— START —

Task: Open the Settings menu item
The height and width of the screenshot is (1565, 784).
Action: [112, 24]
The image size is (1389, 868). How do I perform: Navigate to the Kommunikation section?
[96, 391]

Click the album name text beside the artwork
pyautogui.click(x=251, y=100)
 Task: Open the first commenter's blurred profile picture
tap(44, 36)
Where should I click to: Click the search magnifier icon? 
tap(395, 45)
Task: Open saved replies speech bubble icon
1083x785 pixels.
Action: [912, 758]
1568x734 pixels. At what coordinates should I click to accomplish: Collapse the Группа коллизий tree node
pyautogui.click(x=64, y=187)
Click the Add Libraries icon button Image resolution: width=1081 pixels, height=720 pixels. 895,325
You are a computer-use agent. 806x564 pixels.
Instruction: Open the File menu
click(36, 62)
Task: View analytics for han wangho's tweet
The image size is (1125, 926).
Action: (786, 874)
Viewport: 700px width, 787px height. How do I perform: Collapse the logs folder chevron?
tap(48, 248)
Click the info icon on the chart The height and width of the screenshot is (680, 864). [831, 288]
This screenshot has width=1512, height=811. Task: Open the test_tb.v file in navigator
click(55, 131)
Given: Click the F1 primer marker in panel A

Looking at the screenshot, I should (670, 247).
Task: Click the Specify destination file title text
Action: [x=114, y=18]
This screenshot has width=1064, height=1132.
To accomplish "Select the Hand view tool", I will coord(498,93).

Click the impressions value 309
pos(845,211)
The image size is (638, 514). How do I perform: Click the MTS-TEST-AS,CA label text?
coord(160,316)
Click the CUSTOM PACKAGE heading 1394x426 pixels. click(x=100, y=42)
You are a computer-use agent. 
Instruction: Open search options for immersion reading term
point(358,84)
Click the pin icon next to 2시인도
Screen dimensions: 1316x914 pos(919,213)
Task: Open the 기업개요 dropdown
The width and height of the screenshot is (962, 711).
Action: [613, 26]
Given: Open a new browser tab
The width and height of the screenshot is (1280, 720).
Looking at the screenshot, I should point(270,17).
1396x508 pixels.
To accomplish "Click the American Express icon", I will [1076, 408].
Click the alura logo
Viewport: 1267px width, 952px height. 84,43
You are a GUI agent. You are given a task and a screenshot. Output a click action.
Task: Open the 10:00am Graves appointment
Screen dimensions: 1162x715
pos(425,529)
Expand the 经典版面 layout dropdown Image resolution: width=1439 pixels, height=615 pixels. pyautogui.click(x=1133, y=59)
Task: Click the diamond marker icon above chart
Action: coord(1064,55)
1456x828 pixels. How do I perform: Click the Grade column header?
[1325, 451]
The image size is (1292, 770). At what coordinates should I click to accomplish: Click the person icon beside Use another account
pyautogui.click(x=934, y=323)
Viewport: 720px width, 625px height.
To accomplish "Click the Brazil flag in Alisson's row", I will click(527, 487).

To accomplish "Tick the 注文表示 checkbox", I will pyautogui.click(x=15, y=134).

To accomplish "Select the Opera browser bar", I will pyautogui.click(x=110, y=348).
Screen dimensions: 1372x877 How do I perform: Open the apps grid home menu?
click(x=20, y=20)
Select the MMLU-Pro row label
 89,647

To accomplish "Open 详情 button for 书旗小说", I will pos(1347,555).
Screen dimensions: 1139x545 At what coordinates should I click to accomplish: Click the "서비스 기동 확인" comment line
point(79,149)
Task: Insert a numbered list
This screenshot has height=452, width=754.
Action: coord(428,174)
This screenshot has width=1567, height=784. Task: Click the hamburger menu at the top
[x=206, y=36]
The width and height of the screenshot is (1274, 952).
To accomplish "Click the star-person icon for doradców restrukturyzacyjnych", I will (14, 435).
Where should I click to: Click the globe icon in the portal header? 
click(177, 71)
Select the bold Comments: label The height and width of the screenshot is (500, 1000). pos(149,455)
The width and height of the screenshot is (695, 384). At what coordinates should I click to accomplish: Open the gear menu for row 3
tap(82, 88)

— END —

Task goal:
Return every line of the entries above exactly as it appears, from the line containing "Click the info" down to the line containing "point(358,84)", with both of those lines included.

The solution:
Click the info icon on the chart The height and width of the screenshot is (680, 864). [831, 288]
This screenshot has width=1512, height=811. Task: Open the test_tb.v file in navigator
click(55, 131)
Given: Click the F1 primer marker in panel A

Looking at the screenshot, I should (670, 247).
Task: Click the Specify destination file title text
Action: [x=114, y=18]
This screenshot has width=1064, height=1132.
To accomplish "Select the Hand view tool", I will coord(498,93).

Click the impressions value 309
pos(845,211)
The image size is (638, 514). How do I perform: Click the MTS-TEST-AS,CA label text?
coord(160,316)
Click the CUSTOM PACKAGE heading 1394x426 pixels. click(x=100, y=42)
You are a computer-use agent. 
Instruction: Open search options for immersion reading term
point(358,84)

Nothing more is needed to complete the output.